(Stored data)

= = = = =

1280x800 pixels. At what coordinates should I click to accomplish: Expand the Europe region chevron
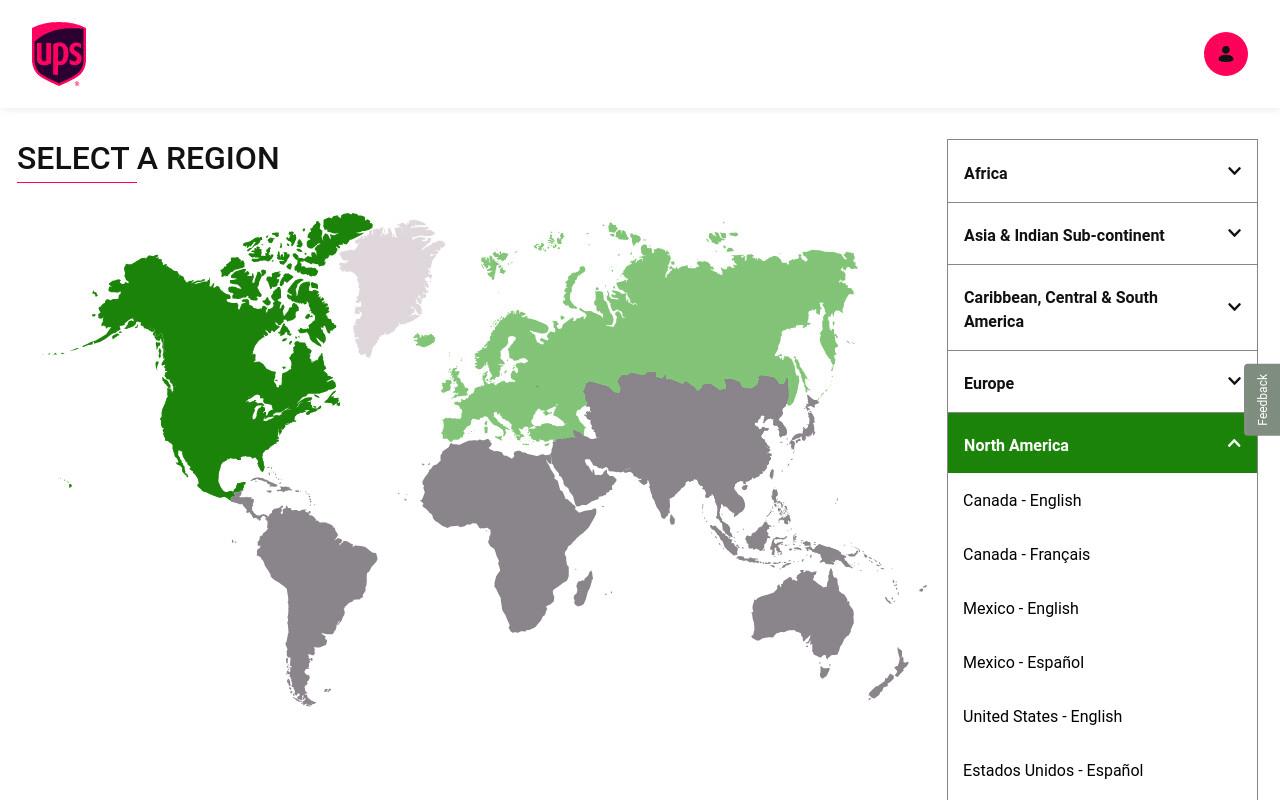click(1234, 381)
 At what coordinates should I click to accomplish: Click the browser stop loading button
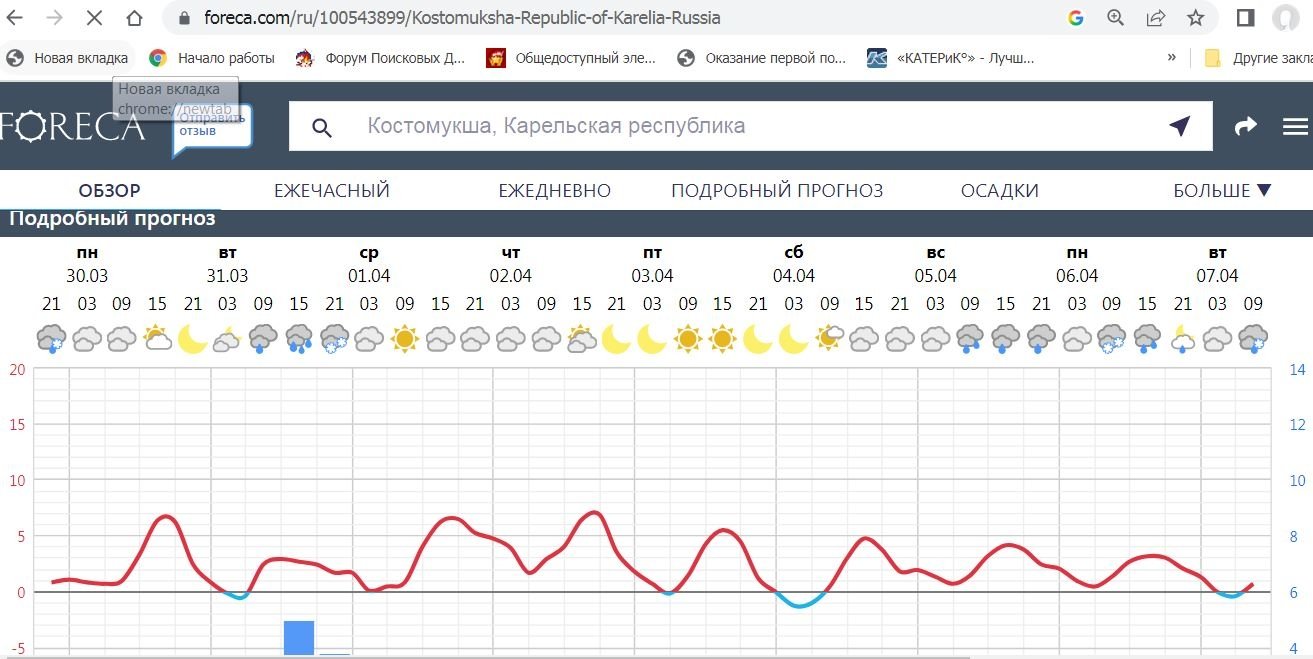pyautogui.click(x=93, y=18)
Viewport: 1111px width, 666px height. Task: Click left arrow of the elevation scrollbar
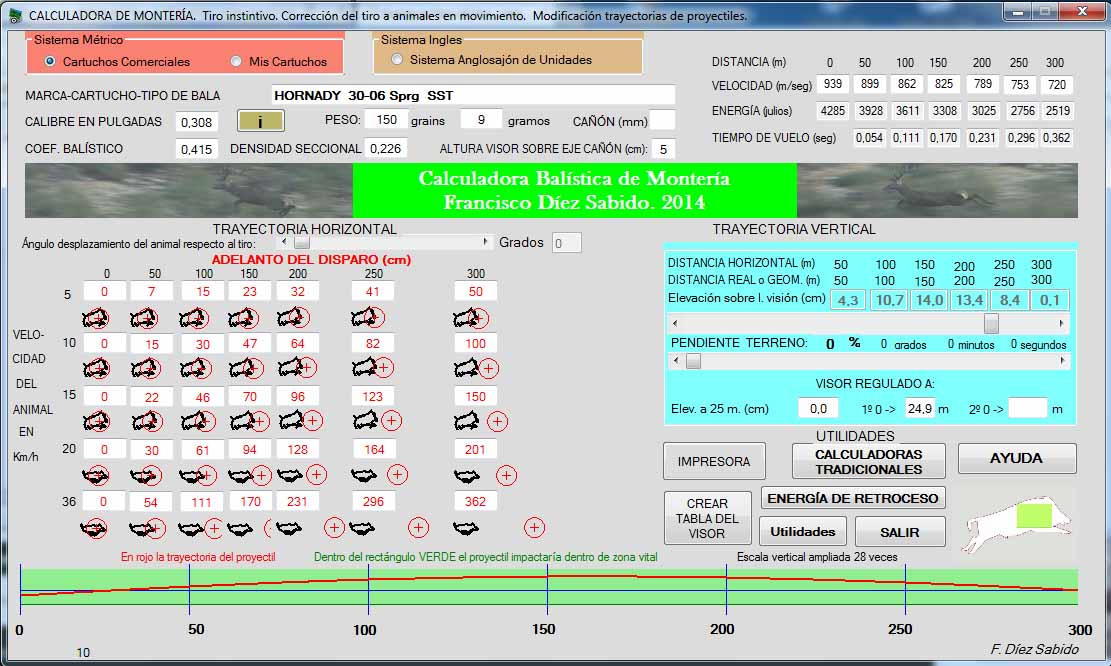tap(677, 323)
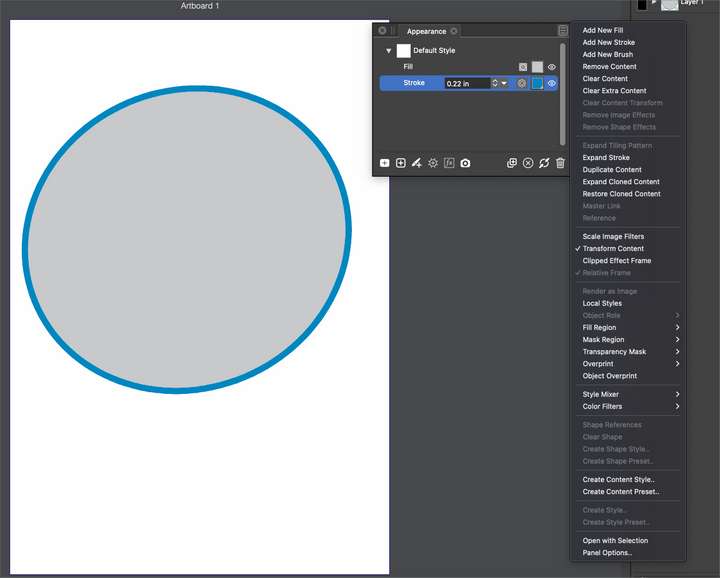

= = = = =

All that belongs in the answer is the lines from the line with "At what coordinates should I click to accomplish: Click" through the closing line of the entries, inclusive, transcribed exactly and free of pictures.

OUTPUT
 At what coordinates should I click to accomplish: Click the browser stop loading button
pyautogui.click(x=93, y=18)
Viewport: 1111px width, 666px height. Task: Click left arrow of the elevation scrollbar
tap(677, 323)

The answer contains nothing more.